9.取一滴于载玻片上，低倍镜观察原生质体的纯度和完整性，也可用荧光显微镜检查。

(二)原生质体的培养

1 原生质体培养基配方

无机盐：大量元素浓度；NO3－和NH4+的比例；Ca2+浓度

有机成分：维生素、氨基酸、糖及糖醇等，酵母提取物、水解酪蛋白。激素：NAA、IAA、BA与2,4-D

渗透压：甘露醇、山梨醇、蔗糖和葡萄糖等。

原生质体的渗透压原则：培养基渗透压与细胞渗透压等渗

2 原生质体培养方法

1）液体浅层培养

将含有原生质体的培养液在培养皿底部铺一薄层，封口后进行培养。

优点：操作简单，对原生质体的损伤小，且易于添加新鲜培养基和转移培养物。

缺点：原生质体分布不均匀，常常发生原生质体之间的粘连现象而影响其进一步的生长和发育。此外，难以跟踪观察某一个细胞的发育情况。

2）液体－固体双层培养

在培养皿的底部铺一层琼脂糖固体培养基，再将原生质体悬浮液滴于固体培养基表面。

优点：固体培养基中的营养物质可缓慢释放到液体培养基中，

如果在下层固体培养基中加一定量的活性炭，则还可以吸附培养物产生的一些有害物质，促进原生质体的分裂和细胞团的形成。

缺点：不易观察细胞的发育过程

3）固体平板培养

即琼脂糖包埋培养。低融点的琼脂糖可在约30℃融化与原生质体混合而不影响原生质体的生命活动。混合后含有原生质体的培养基铺于培养皿底部，封口后进行培养。

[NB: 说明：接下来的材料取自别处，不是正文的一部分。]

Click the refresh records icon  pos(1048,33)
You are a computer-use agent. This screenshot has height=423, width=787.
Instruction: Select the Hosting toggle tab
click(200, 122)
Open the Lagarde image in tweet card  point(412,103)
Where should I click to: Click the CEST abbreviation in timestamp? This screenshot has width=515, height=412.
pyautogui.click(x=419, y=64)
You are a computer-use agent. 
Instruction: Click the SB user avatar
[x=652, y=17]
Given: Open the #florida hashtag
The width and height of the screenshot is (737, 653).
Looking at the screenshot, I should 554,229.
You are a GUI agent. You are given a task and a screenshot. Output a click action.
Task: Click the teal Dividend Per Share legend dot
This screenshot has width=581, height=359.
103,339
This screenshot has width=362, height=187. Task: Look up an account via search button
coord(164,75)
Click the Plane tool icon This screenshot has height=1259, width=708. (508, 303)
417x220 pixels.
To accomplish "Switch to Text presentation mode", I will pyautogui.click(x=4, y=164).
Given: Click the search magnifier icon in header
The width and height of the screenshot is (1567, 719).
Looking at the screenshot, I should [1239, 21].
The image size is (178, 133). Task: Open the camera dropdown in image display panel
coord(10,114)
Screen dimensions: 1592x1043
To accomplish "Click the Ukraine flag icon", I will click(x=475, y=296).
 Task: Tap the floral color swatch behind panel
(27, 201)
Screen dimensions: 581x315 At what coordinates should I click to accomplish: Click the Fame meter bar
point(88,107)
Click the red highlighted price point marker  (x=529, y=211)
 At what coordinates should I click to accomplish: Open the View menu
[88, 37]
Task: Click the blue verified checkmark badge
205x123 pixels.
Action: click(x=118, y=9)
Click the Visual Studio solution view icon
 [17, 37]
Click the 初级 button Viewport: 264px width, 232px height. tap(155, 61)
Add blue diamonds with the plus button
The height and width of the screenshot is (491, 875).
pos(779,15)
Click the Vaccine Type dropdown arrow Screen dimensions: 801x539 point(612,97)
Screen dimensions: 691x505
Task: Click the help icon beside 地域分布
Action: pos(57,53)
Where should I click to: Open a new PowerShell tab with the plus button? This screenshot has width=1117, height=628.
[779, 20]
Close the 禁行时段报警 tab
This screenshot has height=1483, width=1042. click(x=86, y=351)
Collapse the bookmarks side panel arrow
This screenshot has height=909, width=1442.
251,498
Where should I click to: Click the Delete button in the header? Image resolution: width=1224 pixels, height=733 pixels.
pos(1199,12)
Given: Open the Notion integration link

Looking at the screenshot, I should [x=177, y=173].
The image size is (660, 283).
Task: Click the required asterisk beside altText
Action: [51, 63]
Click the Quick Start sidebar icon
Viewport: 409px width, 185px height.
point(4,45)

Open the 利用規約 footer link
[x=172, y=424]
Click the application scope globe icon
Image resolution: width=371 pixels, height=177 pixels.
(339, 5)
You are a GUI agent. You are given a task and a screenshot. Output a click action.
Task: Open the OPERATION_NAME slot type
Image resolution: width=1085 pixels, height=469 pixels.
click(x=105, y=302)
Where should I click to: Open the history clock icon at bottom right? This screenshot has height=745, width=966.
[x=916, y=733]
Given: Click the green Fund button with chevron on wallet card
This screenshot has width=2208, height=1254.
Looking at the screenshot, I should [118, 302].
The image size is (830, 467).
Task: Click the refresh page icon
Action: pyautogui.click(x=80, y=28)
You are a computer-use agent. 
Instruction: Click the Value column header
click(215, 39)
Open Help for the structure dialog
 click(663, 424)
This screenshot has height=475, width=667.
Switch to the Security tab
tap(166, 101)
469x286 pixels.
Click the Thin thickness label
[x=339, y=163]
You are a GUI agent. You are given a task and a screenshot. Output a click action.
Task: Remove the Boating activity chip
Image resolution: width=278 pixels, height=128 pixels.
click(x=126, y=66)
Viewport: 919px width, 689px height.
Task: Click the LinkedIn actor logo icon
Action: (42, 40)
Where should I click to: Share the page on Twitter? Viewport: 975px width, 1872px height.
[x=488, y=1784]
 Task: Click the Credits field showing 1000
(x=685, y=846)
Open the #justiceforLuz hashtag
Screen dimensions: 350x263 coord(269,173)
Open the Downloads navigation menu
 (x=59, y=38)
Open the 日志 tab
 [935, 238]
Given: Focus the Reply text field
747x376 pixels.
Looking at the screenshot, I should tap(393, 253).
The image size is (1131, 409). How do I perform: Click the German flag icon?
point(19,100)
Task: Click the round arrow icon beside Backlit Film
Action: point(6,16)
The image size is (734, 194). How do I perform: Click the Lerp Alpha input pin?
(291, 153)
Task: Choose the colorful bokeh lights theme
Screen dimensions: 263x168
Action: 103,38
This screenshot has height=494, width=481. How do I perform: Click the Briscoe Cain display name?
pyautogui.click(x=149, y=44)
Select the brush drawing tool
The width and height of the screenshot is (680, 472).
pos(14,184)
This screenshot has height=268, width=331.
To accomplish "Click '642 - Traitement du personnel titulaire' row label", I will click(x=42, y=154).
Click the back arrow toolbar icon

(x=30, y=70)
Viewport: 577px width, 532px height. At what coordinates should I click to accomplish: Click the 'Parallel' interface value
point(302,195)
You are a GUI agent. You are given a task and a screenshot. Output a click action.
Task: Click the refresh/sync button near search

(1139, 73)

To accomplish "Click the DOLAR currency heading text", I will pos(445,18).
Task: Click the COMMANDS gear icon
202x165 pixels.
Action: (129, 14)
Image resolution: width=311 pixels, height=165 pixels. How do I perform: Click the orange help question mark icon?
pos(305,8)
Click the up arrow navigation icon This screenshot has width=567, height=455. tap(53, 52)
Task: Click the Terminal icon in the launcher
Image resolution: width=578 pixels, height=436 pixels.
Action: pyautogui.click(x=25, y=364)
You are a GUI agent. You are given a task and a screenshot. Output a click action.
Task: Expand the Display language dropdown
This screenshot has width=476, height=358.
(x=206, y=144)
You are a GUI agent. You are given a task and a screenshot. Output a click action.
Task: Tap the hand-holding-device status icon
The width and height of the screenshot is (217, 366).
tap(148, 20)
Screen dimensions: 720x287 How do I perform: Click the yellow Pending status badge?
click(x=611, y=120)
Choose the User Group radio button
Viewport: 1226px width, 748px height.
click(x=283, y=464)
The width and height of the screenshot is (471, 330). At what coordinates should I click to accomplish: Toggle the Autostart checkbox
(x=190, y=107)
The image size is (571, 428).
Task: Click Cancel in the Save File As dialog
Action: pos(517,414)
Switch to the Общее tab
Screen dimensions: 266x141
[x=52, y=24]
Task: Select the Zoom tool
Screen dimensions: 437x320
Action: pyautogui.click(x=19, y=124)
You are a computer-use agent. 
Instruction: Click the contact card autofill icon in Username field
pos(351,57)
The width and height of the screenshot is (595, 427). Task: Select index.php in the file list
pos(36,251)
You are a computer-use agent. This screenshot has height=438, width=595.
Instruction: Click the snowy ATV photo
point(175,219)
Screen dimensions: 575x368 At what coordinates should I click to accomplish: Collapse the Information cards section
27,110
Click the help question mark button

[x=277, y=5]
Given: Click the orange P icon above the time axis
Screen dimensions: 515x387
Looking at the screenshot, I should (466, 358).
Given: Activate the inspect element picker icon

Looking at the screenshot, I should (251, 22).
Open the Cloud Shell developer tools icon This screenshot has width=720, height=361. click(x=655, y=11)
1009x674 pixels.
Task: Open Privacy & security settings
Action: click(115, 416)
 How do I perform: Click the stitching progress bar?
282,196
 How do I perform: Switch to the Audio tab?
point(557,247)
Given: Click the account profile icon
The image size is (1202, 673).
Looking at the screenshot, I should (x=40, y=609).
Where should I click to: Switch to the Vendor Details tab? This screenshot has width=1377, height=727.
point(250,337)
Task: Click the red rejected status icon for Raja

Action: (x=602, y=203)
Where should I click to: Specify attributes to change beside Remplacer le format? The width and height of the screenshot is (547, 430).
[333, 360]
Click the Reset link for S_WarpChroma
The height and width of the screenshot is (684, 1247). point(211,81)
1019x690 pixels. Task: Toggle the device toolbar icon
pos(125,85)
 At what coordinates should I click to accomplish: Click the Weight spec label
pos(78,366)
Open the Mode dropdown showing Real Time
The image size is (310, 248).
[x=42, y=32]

优点：可以跟踪观察单个原生质体的发育情况，易于统计原生质体分裂频率。

缺点：操作要求严格，尤其是混合时的温度掌握必需合适，温度偏高则影响原生质体的活力，温度偏低则琼脂糖凝固太快原生质体不易混合均匀。

4）琼脂糖珠培养

将含有原生质体的液态琼脂糖培养基用吸管以大约50ul一滴的量滴于直径6cm的培养皿，待其固化后向其中添加3ml液体培养基并于摇床上低速旋转培养。培养过程中，通过调整液体培养基的渗透压来调节培养物的渗透压以利于其进一步的生长和发育。

这种方法由于改善了培养物的通气和营养环境，从而促进了原生质体的分裂和细胞团的形成。

（三）原生质体融合操作

如下图操作

1.取上述原生质体液两滴，间隔5mm滴于载玻片上，静置10分钟，使原生质体沉淀在载玻片上。

2.在两滴悬液之间加一滴30%聚乙二醇（PEG）溶液，使3滴溶液相连，室温下（15℃—20℃）。作用5—10分钟，在显微镜下观察原生质体粘连情况。

五、实验记录

两细胞融合现象通常分为五个阶段：①两细胞膜接触，粘连；②细胞膜形成穿孔；③两细胞的细胞质连通；④通道扩大，两细胞连成一体；⑤细胞完全合并，形成一个含有两个或多个核的圆形细胞。六、实验结果

用光学显微镜观察2-3个细胞靠近或融合的过程。（观察时注意不同程度的融合现象。通常分为五个阶段。①两细胞膜接触，粘连；②细胞膜形成穿孔；③两细胞的细胞质连通；④通道扩大，两细胞连成一

体；⑤细胞完全合并，形成一个含有两个或多个核的圆形细胞。）